**WHAT YOU WILL DO:** Look for the word "resolution" in the data below, and copy every line that holds it.

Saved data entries
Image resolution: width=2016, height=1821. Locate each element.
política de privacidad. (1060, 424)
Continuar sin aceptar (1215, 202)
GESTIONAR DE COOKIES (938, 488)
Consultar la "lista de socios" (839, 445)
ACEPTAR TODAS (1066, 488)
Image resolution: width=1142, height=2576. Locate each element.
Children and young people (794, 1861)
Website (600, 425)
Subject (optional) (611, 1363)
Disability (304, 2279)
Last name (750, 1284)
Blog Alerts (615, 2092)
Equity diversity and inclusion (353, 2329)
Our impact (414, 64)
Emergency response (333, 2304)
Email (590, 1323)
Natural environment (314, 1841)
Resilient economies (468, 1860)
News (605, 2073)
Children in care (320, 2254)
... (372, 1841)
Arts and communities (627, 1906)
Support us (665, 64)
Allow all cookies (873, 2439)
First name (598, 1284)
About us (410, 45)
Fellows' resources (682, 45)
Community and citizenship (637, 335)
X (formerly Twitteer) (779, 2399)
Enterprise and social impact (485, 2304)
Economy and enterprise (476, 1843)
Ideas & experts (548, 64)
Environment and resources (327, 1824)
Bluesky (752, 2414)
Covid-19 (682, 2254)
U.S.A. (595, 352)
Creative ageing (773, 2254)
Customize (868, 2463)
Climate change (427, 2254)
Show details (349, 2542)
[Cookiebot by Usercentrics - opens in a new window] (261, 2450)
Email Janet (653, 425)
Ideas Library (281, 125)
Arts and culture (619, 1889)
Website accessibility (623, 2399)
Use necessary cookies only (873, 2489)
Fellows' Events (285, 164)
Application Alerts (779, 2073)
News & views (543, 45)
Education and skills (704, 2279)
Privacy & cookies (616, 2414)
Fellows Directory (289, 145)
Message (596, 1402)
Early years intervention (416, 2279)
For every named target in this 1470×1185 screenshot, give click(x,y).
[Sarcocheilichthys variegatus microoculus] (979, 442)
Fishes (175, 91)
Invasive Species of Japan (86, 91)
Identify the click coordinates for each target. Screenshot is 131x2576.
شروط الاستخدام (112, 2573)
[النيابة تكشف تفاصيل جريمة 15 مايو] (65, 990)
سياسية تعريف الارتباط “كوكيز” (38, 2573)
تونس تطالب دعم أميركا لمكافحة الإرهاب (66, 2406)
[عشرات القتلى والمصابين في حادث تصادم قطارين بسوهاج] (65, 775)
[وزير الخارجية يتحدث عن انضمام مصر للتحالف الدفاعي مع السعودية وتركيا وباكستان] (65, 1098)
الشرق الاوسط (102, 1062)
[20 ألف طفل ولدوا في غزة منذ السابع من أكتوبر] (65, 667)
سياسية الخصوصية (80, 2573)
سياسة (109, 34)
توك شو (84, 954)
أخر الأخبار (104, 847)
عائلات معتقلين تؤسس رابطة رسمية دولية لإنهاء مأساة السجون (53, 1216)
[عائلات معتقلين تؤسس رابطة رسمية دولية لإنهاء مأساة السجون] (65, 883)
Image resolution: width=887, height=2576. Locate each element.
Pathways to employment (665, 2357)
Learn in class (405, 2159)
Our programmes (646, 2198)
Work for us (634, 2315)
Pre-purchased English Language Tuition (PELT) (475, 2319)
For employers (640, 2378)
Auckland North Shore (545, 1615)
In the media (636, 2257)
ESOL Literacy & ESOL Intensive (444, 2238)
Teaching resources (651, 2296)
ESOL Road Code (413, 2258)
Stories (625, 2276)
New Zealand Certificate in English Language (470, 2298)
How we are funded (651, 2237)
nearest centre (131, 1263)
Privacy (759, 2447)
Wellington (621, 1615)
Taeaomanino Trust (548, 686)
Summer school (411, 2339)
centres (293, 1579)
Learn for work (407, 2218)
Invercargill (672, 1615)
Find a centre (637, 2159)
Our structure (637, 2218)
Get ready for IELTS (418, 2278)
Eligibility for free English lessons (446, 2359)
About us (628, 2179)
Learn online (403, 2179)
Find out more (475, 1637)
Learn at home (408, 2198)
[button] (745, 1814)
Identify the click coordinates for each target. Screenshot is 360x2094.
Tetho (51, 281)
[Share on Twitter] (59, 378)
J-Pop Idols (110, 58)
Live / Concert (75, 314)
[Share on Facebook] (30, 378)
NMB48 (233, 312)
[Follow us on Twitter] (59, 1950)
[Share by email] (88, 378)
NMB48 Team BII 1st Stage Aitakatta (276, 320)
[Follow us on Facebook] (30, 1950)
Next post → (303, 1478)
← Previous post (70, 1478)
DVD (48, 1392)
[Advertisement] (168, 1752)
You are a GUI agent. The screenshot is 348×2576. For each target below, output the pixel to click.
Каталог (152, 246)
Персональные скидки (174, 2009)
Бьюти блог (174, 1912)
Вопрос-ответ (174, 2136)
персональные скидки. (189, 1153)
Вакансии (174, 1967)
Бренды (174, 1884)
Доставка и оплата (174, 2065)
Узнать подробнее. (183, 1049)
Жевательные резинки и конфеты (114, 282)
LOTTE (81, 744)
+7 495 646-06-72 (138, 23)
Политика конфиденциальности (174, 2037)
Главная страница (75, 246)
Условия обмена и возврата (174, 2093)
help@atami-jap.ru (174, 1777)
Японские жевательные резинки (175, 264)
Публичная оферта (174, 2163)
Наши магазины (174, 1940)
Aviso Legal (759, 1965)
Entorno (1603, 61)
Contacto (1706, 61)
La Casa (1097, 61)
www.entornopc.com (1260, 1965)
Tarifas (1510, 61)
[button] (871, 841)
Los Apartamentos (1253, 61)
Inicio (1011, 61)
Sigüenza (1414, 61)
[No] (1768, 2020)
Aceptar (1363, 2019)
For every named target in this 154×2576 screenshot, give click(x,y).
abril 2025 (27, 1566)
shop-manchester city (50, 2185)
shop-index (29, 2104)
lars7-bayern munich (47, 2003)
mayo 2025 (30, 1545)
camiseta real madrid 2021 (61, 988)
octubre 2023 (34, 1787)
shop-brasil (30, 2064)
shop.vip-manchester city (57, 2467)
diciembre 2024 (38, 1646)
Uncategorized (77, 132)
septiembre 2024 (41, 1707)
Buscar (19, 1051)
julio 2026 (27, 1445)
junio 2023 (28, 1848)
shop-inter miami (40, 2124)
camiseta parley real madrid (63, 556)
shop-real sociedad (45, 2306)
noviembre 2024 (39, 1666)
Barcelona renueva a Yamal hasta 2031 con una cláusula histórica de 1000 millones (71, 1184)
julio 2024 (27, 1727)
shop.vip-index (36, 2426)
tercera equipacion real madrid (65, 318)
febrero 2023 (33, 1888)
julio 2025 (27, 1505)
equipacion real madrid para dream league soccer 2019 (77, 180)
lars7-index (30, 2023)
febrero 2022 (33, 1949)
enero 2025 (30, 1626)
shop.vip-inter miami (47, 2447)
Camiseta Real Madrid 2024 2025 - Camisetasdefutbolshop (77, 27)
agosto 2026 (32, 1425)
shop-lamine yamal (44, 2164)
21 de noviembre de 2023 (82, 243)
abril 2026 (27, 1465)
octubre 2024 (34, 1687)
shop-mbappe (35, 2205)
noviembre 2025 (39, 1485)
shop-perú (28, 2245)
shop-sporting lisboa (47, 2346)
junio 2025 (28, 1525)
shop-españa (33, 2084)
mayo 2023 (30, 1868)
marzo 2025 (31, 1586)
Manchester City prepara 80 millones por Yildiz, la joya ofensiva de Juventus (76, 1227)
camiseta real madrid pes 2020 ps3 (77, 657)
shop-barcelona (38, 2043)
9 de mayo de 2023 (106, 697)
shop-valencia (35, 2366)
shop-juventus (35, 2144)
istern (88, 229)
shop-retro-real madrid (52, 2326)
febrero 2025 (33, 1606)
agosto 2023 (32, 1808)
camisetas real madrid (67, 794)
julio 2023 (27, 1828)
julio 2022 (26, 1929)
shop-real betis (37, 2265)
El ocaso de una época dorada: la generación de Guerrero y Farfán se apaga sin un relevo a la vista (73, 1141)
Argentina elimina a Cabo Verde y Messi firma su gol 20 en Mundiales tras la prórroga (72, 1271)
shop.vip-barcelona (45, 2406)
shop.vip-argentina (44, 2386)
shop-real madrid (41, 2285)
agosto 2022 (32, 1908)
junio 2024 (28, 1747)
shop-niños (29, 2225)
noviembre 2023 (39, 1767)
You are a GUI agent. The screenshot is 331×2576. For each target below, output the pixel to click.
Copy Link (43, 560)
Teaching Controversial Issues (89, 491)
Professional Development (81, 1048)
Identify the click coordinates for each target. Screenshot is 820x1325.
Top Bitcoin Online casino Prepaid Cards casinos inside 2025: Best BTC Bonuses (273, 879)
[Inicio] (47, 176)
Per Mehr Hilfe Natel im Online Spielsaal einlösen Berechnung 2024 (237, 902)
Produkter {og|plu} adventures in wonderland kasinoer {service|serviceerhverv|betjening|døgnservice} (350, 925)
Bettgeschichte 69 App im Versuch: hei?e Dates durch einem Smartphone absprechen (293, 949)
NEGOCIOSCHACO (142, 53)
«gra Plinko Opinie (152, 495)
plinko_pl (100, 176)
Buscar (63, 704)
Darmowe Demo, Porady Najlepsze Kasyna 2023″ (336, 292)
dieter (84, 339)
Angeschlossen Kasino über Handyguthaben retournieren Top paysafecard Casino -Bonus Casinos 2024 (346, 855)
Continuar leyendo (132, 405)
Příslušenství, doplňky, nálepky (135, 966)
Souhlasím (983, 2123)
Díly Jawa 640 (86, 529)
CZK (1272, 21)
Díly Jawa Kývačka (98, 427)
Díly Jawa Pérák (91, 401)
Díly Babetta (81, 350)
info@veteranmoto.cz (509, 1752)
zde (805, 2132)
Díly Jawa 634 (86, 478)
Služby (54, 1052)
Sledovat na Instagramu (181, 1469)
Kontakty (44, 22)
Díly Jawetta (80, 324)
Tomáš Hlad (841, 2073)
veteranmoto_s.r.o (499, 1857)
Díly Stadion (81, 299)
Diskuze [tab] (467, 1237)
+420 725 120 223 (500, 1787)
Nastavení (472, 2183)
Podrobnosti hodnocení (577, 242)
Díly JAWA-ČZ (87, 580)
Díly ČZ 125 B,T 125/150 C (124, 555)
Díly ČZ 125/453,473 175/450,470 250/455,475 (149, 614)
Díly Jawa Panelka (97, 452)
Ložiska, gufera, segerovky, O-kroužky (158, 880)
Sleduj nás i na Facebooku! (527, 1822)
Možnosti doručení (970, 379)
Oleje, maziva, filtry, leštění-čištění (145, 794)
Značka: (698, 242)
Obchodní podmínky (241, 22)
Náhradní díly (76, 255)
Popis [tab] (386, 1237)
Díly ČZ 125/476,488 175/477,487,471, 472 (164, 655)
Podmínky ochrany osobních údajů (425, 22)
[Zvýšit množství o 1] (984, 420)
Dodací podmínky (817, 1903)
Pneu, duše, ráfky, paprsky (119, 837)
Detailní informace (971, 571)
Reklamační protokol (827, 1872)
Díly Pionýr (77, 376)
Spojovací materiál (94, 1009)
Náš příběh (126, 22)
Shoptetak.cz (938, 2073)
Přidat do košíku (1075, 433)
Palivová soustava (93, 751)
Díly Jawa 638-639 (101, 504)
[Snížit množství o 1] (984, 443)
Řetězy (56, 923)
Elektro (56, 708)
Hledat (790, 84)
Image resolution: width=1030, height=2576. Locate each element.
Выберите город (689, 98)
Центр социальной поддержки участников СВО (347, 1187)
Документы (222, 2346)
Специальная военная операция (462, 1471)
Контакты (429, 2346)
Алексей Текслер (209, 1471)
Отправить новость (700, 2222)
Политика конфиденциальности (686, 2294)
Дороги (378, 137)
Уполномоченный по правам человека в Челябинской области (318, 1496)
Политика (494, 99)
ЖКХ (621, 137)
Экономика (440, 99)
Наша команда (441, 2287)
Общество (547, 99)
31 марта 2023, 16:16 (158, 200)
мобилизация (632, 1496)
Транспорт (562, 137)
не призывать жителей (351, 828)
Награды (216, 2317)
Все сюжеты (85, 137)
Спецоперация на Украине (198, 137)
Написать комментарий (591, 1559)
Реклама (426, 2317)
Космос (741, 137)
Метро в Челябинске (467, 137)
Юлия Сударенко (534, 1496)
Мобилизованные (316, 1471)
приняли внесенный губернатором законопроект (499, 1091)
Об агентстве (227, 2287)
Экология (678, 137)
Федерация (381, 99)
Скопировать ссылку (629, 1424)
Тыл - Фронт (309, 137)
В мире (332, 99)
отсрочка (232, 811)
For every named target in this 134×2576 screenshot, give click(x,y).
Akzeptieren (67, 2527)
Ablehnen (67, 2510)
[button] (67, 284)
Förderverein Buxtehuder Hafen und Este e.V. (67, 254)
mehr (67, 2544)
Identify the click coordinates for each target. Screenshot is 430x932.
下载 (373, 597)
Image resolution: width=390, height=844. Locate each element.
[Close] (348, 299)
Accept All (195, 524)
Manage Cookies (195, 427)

**SOLVED EXERCISE:**
Image resolution: width=2016, height=1821. Locate each element.
Image resolution: width=1142, height=2576. Locate each element.
Image resolution: width=887, height=2576. Locate each element.
Image resolution: width=1030, height=2576. Locate each element.
Image resolution: width=390, height=844. Locate each element.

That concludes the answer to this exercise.